Jolly Rogues Together (MC) (1999)


All tunes arranged by Simply English except Bring Us In Good Ale, melody Andy.

Simply English is Andy Rouse and Fenyvesi Béla
cover - William Hogarth: Beer Street
design - András Bodó
Nortonbury Recordings 1999, NORT MC002

  1. In Good King Arthur's Day (trad. arr. Simply English) 2:07
  2. The Green Bed (trad. arr. Simply English) 3:41
  3. Searching For Lambs (trad. arr. Simply English) 2:44
  4. Lilliburlero (trad. arr. Simply English) 2:07
  5. Put In All (trad. arr. Simply English) 2:53
  6. The Wanton Trick (trad. arr. Simply English) 3:50
  7. Bring Us In Good Ale (trad., melody Rouse) 2:49
  8. Ye Mar'ners All (trad. arr. Simply English) 3:35
  9. Ring Of Bells & Bilberry Town (trad. arr. Simply English) 3:53
  10. Stanley Market (trad. arr. Simply English) 2:37
  11. Byker Hill (trad. arr. Simply English) 3:10
  12. So Early In The Morning (trad. arr. Simply English) 1:16
  13. The Cruel Mother (trad. arr. Simply English) 7:18
  14. The Lock-Out (trad. arr. Simply English) 0:55
  15. Billy Boy (trad. arr. Simply English) 4:48

Andy: vocals, Appalachian dulcimer
Béla: guitar, recorders, tamborica, vocals
Thanks to Tibor Bodor (Teskó) (accordion, Celtic harp) and Tamás Rozs (mouth music) on Ring Of Bells & Bilberry Town.

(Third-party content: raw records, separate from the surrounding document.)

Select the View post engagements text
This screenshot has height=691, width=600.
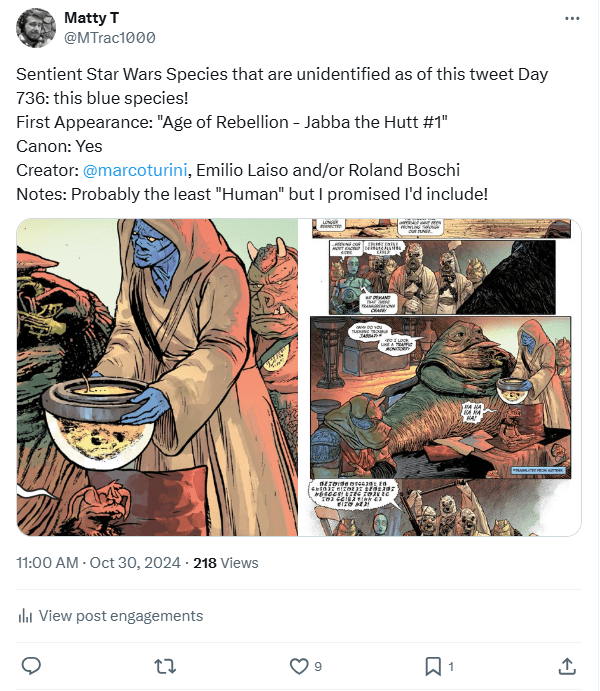click(119, 616)
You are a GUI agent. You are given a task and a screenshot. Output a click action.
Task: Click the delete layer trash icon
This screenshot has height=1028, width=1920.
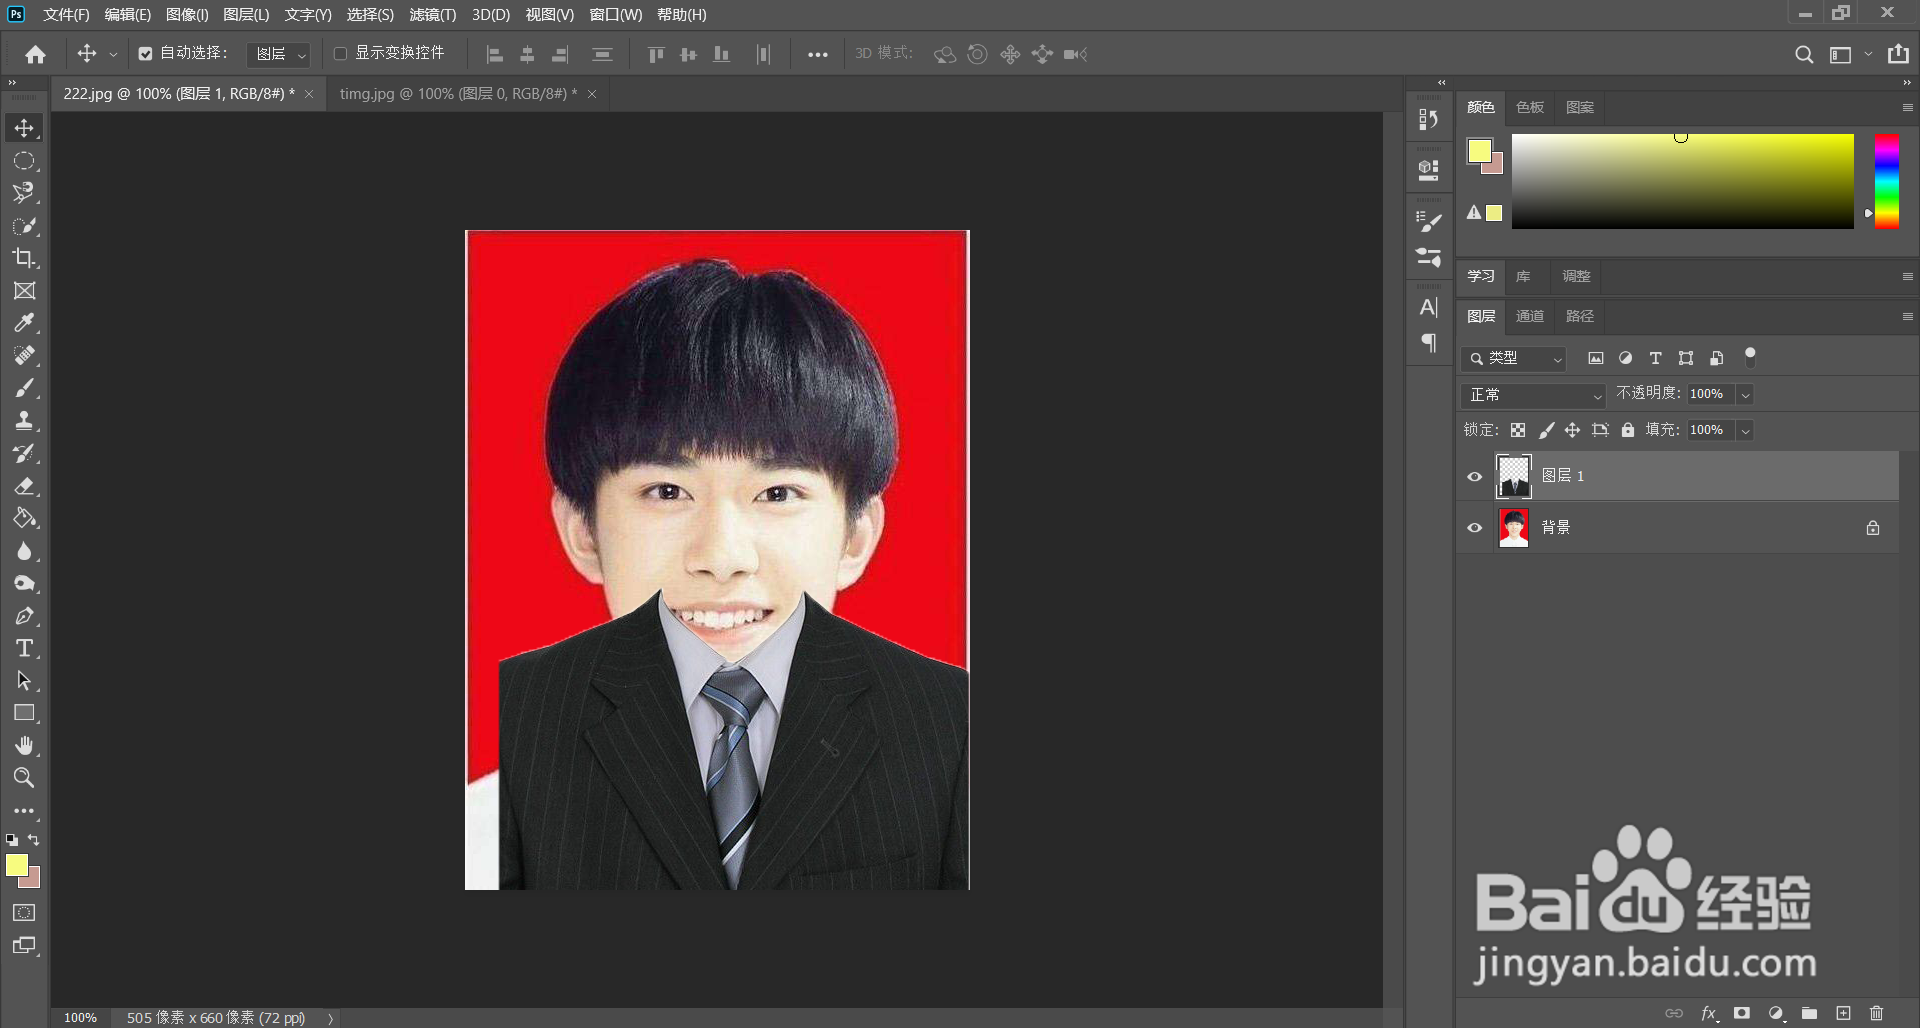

Simply English's second recording is a mixture of songs from a variety of popular sources.

I think I learnt In Good King Arthur's Day at school. The Green Bed is one of many 19th-century broadside ballads telling of how dock-land landladies attempted to cheat their sailor clientele. Searching For Lambs, one of England's most beautiful pastoral courtship songs, can still be heard sung at folk weddings. The nonsense word Lilliburlero was concocted by the English in the late 17th century to imitate the - to them - incomprehensible Irish language. Here it is the refrain to a classic tale of how the Devil takes a farmer's wife down to Hell and then brings her back again at the request of all the little devils. Put in All and The Wanton Trick are both from the ballad writer and urban entertainer Thomas D'Urfey's "Pills To Purge Melancholy" (1698), while Bring Us In Good Ale, a song in praise of ale which at the same time provides us with a remarkable insight into the medieval diet, is a 15th century lyric to which I composed a tune while sitting on an aeroplane on the way to a folksong conference. Ye Mar'ners All, in which the archetypal landlord beckons seafaring men into his hostelry, I first heard sung by John Goodluck more than twenty years ago. Bilberry Town is a folk song from the South-West of England which we have souped up a bit with the help of Teskó, who also plays the introductory Morris dance tune Ring Of Bells, and Tamás.

Stanley Market is a delightful description of a fair in the north of England, with all its traders and quack doctors. Byker Hill, also from the north, is a quizzical view of life from a miner, who here is conscious of the social betterment he has enjoyed since entering 'the pit'. I don't generally sing shanties, but I have known So Early in the Morning since I was a young teenager, and the studio opportunity of making myself sound like a pubful of drinkers was irresistible. The Cruel Mother is a stark contrast, and tells the tale of a noble lady who, having become pregnant by a farmer's son, induces an early birth and mur-ders and buries her baby, whom she conse-quently meets on her way home and who curses her for her sin. I am grateful to Roy Palmer for The Lock-Out, a gem from an early booklet of protest songs to be sung at agricultural labourers' meetings. The tune is "Uncle Ned", an American Negro song, the earliest date for it being 1847. Béla produced the computer wizardry. Billy Boy is a patter song in which a mother grills her son on the suitability of his intended... with unexpected results! In my younger (and thinner) days I could sing all the verses in one breath!